Your assignment
Show the lines below that contain the string "plus".

(Pixel coordinate grounding data)
----------------------------------------

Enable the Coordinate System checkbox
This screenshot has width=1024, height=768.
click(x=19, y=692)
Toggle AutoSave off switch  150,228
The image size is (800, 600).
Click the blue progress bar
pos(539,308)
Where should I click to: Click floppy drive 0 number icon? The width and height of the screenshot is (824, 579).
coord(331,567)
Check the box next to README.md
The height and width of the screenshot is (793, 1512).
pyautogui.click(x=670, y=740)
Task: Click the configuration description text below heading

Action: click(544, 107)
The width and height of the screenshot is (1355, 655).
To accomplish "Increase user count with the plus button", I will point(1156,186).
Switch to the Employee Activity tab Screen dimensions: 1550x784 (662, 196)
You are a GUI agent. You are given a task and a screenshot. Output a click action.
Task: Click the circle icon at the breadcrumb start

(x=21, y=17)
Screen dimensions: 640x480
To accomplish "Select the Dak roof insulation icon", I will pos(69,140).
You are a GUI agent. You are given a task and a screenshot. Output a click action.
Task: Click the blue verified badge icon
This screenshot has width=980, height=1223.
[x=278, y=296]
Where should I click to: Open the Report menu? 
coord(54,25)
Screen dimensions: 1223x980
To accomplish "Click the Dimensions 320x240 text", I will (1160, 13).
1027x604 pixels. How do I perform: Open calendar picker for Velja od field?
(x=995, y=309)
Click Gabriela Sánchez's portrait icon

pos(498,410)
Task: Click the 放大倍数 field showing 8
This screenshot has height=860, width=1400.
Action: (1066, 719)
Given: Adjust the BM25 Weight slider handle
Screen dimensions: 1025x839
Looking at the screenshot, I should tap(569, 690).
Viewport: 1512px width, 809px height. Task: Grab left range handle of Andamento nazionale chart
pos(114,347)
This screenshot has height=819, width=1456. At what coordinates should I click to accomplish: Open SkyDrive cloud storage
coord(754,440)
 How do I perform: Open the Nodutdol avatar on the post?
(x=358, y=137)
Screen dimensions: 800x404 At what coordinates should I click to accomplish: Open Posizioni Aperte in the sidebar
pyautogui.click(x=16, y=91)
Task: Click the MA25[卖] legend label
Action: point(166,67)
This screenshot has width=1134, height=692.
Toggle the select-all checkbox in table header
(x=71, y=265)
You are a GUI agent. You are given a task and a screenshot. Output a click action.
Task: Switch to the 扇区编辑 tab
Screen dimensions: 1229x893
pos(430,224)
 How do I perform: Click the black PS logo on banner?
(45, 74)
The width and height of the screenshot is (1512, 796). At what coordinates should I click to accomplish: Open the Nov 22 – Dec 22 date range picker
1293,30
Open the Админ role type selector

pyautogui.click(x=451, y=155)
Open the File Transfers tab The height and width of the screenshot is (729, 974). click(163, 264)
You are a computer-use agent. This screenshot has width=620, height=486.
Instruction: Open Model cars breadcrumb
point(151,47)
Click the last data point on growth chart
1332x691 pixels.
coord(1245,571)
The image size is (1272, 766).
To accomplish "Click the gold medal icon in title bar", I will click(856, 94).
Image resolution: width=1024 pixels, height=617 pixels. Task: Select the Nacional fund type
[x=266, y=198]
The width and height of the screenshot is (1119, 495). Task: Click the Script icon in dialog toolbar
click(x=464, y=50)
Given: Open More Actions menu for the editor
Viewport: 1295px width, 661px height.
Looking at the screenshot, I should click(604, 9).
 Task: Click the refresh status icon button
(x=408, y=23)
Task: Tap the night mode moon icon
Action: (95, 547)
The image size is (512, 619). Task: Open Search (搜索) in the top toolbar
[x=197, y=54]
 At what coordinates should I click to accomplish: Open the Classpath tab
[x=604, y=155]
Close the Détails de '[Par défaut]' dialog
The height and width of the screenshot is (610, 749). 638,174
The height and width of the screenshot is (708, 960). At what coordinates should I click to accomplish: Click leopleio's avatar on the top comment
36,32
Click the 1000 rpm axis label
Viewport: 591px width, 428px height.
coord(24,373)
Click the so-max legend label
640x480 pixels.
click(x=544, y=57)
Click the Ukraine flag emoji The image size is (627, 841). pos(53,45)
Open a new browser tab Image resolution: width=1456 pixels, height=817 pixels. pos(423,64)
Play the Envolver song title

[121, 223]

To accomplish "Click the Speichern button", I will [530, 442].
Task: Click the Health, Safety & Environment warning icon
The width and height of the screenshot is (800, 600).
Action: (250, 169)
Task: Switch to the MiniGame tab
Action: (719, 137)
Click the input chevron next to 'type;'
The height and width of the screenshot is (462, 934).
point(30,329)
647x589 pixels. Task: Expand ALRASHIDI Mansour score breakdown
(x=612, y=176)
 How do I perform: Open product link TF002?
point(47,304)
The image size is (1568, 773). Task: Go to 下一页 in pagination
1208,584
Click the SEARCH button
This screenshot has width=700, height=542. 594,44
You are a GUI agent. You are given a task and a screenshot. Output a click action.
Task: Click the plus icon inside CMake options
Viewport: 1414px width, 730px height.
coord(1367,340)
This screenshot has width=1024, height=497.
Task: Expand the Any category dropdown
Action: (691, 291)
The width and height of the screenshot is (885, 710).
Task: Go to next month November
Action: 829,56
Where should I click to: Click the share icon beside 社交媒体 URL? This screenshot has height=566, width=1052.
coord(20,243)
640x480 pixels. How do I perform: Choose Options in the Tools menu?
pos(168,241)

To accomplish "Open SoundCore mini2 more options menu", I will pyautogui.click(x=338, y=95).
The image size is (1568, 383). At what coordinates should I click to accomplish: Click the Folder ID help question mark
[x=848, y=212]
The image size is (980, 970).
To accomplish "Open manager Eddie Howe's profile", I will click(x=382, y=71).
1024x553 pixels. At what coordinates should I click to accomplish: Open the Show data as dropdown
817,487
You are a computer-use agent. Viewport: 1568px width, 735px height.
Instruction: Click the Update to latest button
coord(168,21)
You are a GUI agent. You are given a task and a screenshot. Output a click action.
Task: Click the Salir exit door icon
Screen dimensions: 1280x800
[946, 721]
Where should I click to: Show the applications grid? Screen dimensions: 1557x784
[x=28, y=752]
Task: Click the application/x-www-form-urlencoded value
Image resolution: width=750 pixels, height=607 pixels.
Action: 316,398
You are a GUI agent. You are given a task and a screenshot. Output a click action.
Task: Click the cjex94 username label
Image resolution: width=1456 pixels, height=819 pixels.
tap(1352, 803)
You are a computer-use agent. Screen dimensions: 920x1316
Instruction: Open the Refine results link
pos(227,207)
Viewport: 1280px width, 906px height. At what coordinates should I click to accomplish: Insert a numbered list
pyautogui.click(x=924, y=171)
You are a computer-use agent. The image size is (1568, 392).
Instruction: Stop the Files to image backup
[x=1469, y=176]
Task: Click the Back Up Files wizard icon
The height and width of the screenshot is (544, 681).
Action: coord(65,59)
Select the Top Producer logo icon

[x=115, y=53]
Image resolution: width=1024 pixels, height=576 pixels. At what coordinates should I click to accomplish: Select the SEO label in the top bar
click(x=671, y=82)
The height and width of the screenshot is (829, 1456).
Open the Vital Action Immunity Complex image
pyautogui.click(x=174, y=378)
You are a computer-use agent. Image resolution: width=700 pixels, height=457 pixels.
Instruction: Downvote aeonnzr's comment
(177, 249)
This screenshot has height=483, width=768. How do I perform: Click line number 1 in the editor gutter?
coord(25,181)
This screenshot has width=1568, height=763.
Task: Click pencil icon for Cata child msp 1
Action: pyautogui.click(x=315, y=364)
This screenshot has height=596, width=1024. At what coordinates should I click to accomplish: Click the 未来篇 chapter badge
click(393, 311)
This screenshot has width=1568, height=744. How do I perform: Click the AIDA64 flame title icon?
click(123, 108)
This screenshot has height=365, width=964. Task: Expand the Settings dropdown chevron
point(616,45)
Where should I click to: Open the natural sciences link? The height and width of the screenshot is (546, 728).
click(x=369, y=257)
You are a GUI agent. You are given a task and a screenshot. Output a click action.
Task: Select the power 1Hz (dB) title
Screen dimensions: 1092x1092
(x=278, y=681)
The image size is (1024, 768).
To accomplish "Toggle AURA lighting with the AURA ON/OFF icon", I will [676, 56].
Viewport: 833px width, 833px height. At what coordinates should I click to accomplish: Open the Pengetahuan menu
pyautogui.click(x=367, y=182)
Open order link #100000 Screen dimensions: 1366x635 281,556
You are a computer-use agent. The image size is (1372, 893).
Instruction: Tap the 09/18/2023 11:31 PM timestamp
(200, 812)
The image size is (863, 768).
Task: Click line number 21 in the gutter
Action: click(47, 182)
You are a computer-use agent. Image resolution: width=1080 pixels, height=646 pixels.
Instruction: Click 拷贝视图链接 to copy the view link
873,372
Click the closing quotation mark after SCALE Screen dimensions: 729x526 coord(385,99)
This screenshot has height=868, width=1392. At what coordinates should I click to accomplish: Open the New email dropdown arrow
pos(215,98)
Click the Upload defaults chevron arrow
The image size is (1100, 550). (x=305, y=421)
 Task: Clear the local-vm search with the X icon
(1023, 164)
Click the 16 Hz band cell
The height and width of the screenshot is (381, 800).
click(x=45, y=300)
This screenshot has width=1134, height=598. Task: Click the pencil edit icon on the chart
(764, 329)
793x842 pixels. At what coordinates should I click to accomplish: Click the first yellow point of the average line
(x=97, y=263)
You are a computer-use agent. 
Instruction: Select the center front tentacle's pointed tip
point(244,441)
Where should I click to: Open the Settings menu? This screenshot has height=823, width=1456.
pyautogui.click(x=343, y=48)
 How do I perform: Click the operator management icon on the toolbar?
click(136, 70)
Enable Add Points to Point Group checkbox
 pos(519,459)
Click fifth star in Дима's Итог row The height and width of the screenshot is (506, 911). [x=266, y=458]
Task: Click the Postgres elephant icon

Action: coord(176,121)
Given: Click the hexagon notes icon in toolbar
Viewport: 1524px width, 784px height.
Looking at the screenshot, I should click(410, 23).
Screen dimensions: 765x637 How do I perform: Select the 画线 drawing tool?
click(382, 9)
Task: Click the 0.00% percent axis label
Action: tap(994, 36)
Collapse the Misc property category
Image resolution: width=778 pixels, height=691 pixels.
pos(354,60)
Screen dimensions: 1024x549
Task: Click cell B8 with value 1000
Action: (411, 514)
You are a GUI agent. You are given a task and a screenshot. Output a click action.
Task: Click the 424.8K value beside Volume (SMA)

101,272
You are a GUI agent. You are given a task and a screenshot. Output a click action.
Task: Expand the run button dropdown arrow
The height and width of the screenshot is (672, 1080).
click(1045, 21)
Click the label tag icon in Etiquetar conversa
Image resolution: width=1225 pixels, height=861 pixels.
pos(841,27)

----------------------------------------

Output of the exercise
To accomplish "Increase user count with the plus button", I will point(1156,186).
Task: Click the plus icon inside CMake options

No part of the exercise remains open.